Selain itu, beberapa pelaku usaha juga mengimpor barang untuk memenuhi pasokan barang akibat peningkatan permintaan menjelang lebaran. Meskipun kurs yang ditetapkan Bank Indonesia masih di bawah level Rp10.000/US$, Sofjan mengemukakan pada prakteknya kurs yang dipakai dalam transaksi perdagangan sudah di atas level Rp10.000/US$.
“Impor barang tinggi menjelang lebaran di mana pasokannya [impor] lebih dari 30% untuk memenuhi kenaikan permintaan dan produksi,” ujarnya. Dia mendesak pemerintah segera melakukan stabilisasi dan menguatkan kurs rupiah ke kisaran Rp9.700/US$.

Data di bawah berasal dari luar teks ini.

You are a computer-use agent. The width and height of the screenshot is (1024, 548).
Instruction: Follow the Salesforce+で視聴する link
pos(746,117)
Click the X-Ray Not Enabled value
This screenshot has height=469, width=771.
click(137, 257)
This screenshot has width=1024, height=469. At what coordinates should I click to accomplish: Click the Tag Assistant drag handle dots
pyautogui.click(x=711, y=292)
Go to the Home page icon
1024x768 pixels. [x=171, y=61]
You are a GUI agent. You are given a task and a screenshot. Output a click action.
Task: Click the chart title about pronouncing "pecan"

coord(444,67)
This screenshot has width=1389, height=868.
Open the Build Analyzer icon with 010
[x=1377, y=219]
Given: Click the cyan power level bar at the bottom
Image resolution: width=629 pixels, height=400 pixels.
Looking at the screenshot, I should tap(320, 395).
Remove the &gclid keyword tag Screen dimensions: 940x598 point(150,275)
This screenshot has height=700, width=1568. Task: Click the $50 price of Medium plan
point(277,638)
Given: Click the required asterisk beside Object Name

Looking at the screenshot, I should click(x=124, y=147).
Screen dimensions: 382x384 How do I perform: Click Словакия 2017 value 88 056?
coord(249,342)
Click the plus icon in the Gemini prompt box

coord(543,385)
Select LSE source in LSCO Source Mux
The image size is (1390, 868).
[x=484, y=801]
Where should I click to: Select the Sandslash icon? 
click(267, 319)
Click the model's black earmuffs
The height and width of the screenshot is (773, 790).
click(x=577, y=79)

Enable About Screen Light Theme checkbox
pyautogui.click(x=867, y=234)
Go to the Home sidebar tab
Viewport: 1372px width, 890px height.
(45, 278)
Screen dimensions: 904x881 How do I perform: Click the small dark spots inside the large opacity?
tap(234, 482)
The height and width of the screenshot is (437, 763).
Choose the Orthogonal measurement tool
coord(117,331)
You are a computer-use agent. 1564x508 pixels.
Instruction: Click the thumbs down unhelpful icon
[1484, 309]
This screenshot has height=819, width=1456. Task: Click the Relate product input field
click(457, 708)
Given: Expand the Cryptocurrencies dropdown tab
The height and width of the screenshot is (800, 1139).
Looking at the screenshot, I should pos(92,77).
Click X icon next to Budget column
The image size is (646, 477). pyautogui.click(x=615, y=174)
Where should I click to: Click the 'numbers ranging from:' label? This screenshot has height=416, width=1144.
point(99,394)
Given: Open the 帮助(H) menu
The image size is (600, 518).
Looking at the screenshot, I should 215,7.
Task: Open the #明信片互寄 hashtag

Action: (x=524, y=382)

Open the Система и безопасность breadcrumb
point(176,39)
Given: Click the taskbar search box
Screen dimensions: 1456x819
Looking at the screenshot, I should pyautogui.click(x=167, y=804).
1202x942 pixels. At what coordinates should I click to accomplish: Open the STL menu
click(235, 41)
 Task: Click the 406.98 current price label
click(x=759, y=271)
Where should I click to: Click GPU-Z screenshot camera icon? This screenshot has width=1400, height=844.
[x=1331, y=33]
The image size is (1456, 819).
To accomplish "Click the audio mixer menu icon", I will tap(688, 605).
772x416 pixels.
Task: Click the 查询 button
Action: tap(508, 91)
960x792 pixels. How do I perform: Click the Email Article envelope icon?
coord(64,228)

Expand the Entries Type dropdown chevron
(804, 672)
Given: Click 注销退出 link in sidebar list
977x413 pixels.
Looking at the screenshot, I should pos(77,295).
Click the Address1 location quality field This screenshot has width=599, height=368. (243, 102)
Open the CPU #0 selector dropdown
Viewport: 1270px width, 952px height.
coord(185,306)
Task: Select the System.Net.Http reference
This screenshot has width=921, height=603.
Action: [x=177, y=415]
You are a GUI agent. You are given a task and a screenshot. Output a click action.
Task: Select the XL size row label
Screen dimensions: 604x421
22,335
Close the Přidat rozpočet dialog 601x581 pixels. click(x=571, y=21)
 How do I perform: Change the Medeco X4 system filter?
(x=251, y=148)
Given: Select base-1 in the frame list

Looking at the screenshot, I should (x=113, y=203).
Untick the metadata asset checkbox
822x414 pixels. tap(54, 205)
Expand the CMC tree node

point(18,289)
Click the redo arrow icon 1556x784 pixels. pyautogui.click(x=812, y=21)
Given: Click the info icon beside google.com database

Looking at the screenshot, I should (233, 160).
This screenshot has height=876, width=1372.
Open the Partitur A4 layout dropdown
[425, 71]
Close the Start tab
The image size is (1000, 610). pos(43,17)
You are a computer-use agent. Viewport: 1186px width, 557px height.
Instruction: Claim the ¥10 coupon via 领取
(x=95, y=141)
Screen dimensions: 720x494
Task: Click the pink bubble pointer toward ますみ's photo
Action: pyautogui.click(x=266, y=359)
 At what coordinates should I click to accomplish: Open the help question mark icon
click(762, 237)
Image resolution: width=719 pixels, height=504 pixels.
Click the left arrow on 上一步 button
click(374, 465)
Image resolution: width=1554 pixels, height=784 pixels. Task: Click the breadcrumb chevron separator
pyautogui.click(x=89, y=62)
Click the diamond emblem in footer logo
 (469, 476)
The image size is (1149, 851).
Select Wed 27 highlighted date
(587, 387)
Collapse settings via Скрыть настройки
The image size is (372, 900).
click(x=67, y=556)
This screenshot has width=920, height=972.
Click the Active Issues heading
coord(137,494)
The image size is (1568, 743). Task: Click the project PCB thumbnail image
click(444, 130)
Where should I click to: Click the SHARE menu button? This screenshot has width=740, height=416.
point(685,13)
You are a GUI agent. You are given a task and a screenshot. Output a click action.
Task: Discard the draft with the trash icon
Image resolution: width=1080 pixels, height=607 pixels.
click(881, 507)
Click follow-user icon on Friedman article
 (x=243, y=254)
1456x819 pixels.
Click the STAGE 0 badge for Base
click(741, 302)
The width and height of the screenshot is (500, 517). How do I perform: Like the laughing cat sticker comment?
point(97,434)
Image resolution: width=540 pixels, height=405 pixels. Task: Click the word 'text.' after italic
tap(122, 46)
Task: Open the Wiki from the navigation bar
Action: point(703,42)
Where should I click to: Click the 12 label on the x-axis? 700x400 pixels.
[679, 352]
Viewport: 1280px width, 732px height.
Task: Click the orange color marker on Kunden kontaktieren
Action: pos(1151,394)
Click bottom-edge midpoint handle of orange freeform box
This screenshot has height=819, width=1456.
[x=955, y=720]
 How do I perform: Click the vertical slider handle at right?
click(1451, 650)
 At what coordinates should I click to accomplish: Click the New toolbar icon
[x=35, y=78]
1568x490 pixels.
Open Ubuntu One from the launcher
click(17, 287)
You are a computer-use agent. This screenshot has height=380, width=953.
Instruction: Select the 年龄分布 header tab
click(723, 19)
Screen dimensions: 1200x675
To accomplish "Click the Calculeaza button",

Sementara itu, Sekjen Gabungan Pengusaha Makanan dan Minuman Indonesia (Gapmmi) Franky Sibarani memerkirakan adanya kenaikan harga makanan dan minuman sebesar 0,5%-2% di tengah situasi seperti ini.
“Permintaan naik 20%-30%, bahkan sirup dan biskuit bisa 100%,” ujarnya.
Pihaknya juga menyoroti mengenai tren pelemahan kurs karena besarnya komponen impor yang digunakan untuk produksi makanan dan minuman, terutama untuk kemasan plastik yang 70%-nya dipenuhi melalui impor.
Anton Supit, Ketua Gabungan Perusahaan Perunggasan Indonesia (GPPI), memperkirakan adanya kenaikan produksi ayam dan telur mencapai 11%-12%.
Menurutnya, para peternak ayam akan memanfaatkan momen puasa dan lebaran untuk menaikkan harga. (ltc)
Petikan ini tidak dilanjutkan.